The Nnaabagereka is the official title of the queen consort of the Kingdom of Buganda, a traditional kingdom in modern-day Uganda. The current Nnaabagereka is Sylvia Nagginda, who married Kabaka Muwenda Mutebi II of Buganda on 27 August 1999.

==History==
This title is a relatively recent one, created in the 20th century. Previously, Buganda tradition had only the King's mother (the Nnamasole, "queen mother") and one of his sisters (the Lubuga, or "queen sister") as nationally preeminent and powerful. The Nnamasole and the Lubuga each had their respective compounds in the Royal Palace, and the degree of political dominance and influence each held varied from reign to reign. The King's principal wife was meanwhile referred to as the Kaddulubaale, the same title held by the principal wife in any household in the kingdom.

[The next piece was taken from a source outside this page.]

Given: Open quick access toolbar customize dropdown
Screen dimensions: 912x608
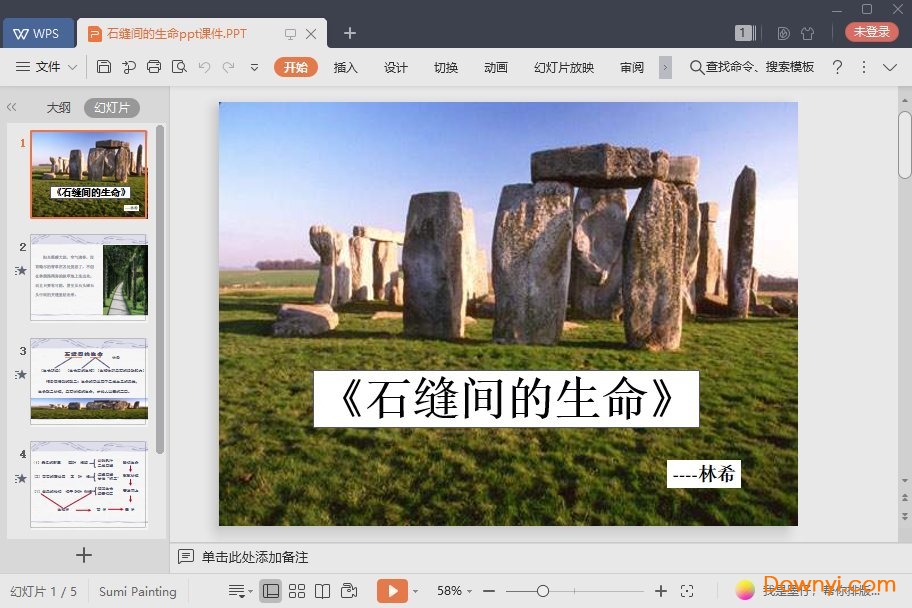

King Daudi Chwa II (reigned 1899-1939) was the first king whose wife, Irene Nnamaganda, was considered to be foremost among Buganda women. The title Nnabagereka—originally a girl's name from the Mushroom clan—was chosen as the title of the most pre-eminent woman in the Kingdom.

==Currently==
The current Nnabagereka is a champion of human rights, women's rights and the rights of children, especially the girl child. She is an admired role model in Buganda, where she is referred to as "Maama wa Buganda", meaning "Mother of the Buganda Nation". Recently she has been a vocal supporter of better working conditions for government teachers ad health workers.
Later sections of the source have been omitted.